I want to refer to one other provision only—one which rather surprised me, and created some indignation in my mind. It is provided by Clause 7 of the Bill that an order for payment of money under this Act may be enforced in the same manner as an affiliation order. That really is an astounding thing. I pass over the absurdity of it as machinery. The High Court may make many of those orders, yet the High Court never makes an order for affiliation or enforces it. The, same applies to the county court. It is only the magistrates who enforce an order for affiliation. That is, however, an obvious mistake in the machinery of the Bill. At the same time I think it is most insulting thing that when a man has declined (perhaps quite reasonably from his point of view) to make a certain allowance, and the Judge thinks he ought to make that allowance, the order should be enforced upon him as if he had had a bastard child. People are to resort to the Affiliation Acts and enforce an order against him as if he was in that position. It is an astonishing thing to provide for such a proceeding.

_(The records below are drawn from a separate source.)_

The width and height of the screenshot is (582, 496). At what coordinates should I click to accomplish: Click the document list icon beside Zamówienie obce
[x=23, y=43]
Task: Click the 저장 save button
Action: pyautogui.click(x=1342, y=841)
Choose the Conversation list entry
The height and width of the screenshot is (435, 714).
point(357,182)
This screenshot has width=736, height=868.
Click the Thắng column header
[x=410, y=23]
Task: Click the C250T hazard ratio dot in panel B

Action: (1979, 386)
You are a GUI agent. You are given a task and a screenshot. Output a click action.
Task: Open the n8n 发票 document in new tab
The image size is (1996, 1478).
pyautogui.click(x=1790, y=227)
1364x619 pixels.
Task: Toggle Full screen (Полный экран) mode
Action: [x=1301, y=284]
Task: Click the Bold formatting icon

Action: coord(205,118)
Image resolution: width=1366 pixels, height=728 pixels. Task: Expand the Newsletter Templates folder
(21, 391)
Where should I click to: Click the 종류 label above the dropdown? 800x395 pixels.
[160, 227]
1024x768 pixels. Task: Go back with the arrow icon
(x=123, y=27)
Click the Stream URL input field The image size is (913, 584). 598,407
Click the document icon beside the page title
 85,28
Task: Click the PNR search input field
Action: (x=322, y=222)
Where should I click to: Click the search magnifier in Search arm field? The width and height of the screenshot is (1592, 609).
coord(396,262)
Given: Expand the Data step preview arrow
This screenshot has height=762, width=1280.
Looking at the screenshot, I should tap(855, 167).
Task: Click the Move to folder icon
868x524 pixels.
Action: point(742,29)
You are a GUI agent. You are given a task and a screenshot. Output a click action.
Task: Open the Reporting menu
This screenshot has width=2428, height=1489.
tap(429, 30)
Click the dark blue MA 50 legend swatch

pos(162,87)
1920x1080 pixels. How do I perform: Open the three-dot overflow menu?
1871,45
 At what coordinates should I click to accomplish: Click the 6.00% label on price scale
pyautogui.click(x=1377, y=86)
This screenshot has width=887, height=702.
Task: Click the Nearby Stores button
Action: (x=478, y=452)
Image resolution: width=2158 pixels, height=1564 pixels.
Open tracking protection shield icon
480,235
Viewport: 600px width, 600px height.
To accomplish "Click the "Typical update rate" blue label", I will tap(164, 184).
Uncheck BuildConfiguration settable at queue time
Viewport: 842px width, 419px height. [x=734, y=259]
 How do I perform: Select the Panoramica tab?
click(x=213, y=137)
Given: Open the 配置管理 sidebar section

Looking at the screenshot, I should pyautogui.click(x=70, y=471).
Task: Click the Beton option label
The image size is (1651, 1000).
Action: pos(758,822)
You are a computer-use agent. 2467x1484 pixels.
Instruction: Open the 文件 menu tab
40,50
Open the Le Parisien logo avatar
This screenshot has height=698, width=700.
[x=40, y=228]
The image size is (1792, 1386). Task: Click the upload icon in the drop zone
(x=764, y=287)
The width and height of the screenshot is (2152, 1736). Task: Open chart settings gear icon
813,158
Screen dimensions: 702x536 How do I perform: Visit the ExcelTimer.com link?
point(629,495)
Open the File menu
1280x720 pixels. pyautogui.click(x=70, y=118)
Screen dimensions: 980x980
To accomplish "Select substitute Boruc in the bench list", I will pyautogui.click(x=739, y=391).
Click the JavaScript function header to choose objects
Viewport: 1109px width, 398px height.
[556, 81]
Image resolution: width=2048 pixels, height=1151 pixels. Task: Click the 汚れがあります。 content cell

People often complain about legislation by reference—sometimes without very much cause—but I never in my life saw a more unhappy instance of legislation by reference than that in this Bill. I cannot help thinking that it at all events ought to be cut out. I do not want to trouble your Lordships with a long argument. I have said enough to show that if the Bill should be read a Second time and sent to a Committee, it will require very careful consideration indeed from that Committee.

LORD PHILLIMORE

My Lords, I hope your Lordships ultimately will pause before passing this very drastic change in our law. I should like to endorse all that the noble and learned Viscount on the Woolsack has said, with this reservation, that I think he has omitted to tell your Lordships that with regard to infants of very tender years the mother now has preference to the father. That would still remain the case even if this Bill does not pass. I ask your Lordships to think what this Bill comes to. A father wishes to send his son to Harrow; the mother thinks Eton best. Or the father says: "All my people have been at Oxford: I should like him to go to Oxford. "The mother thinks Cambridge best. You will have them going to the Courts—I do not know whether it is to be the stipendiary magistrate or a county court judge, or a Judge of the High Court—to decide to which school or University the boy shall go.

LORD ASKWITH

My Lords, I think the sort of case referred to by the noble and learned Lord who has last spoken is really one that might arise once in a thousand times, and if it did arise it would be decided by the Court in accordance with that which was best for the child. The principle of improving the status of women and considering carefully the question of the guardianship and custody of children and also their maintenance, not only in cases which come before the High Court of justice, but also in those which come before the lower courts, is one which is very important at the present time. Since our last meeting in the autumn there has been collected by the favour of the Foreign Office and Colonial Office a vast mass of material from all parts of the world on this subject. In nearly every one of the States of the United States of America this principle of equal guardianship is already the law. It is also the law in British Columbia, where, I understand, it is working extremely well.

On Question, Bill read 2a.

LORD ASKWITH

My Lords, I beg to move that this Bill be referred to a Joint Committee of both Houses of Parliament.

Moved to resolve, That it is desirable that this Bill be referred to a Joint Committee of both Houses of Parliament.—(Lord Askwith.)

On Question, Motion agreed to; Ordered, That a Message be sent to the House of Commons to acquaint them therewith and to desire their concurrence.